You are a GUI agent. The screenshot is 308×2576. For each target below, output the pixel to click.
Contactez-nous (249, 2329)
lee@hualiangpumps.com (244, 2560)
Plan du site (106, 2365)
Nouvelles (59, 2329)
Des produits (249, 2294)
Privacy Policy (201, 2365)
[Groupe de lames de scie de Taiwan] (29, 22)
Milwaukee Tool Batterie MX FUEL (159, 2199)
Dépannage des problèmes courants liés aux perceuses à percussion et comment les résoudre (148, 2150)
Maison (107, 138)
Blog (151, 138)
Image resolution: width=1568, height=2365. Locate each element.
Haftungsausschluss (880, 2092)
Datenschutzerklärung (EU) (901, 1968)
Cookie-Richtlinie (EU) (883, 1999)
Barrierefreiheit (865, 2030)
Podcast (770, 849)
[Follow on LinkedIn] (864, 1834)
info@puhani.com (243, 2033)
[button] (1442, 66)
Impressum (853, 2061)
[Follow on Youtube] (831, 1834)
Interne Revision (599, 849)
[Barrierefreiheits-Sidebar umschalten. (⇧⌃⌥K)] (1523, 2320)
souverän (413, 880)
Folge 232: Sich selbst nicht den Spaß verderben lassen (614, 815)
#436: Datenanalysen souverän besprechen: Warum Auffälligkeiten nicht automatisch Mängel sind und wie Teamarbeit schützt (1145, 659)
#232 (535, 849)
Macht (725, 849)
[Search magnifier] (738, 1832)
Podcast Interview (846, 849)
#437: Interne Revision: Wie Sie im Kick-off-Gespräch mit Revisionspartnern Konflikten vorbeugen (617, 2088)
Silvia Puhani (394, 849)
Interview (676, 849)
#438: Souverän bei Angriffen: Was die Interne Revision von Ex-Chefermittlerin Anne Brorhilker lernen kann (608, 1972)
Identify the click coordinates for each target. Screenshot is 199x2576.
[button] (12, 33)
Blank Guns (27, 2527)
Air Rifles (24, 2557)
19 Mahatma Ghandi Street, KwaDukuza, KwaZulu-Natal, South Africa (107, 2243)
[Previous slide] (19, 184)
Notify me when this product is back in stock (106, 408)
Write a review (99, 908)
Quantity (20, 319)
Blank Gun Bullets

(Instructions for the task):
All of the material above needs to be output exactly, with no line left out.

(Written answer):
You are a GUI agent. The screenshot is 308×2576. For each target below, output the pixel to click.
Contactez-nous (249, 2329)
lee@hualiangpumps.com (244, 2560)
Plan du site (106, 2365)
Nouvelles (59, 2329)
Des produits (249, 2294)
Privacy Policy (201, 2365)
[Groupe de lames de scie de Taiwan] (29, 22)
Milwaukee Tool Batterie MX FUEL (159, 2199)
Dépannage des problèmes courants liés aux perceuses à percussion et comment les résoudre (148, 2150)
Maison (107, 138)
Blog (151, 138)
Image resolution: width=1568, height=2365. Locate each element.
Haftungsausschluss (880, 2092)
Datenschutzerklärung (EU) (901, 1968)
Cookie-Richtlinie (EU) (883, 1999)
Barrierefreiheit (865, 2030)
Podcast (770, 849)
[Follow on LinkedIn] (864, 1834)
info@puhani.com (243, 2033)
[button] (1442, 66)
Impressum (853, 2061)
[Follow on Youtube] (831, 1834)
Interne Revision (599, 849)
[Barrierefreiheits-Sidebar umschalten. (⇧⌃⌥K)] (1523, 2320)
souverän (413, 880)
Folge 232: Sich selbst nicht den Spaß verderben lassen (614, 815)
#436: Datenanalysen souverän besprechen: Warum Auffälligkeiten nicht automatisch Mängel sind und wie Teamarbeit schützt (1145, 659)
#232 (535, 849)
Macht (725, 849)
[Search magnifier] (738, 1832)
Podcast Interview (846, 849)
#437: Interne Revision: Wie Sie im Kick-off-Gespräch mit Revisionspartnern Konflikten vorbeugen (617, 2088)
Silvia Puhani (394, 849)
Interview (676, 849)
#438: Souverän bei Angriffen: Was die Interne Revision von Ex-Chefermittlerin Anne Brorhilker lernen kann (608, 1972)
Identify the click coordinates for each target. Screenshot is 199x2576.
[button] (12, 33)
Blank Guns (27, 2527)
Air Rifles (24, 2557)
19 Mahatma Ghandi Street, KwaDukuza, KwaZulu-Natal, South Africa (107, 2243)
[Previous slide] (19, 184)
Notify me when this product is back in stock (106, 408)
Write a review (99, 908)
Quantity (20, 319)
Blank Gun Bullets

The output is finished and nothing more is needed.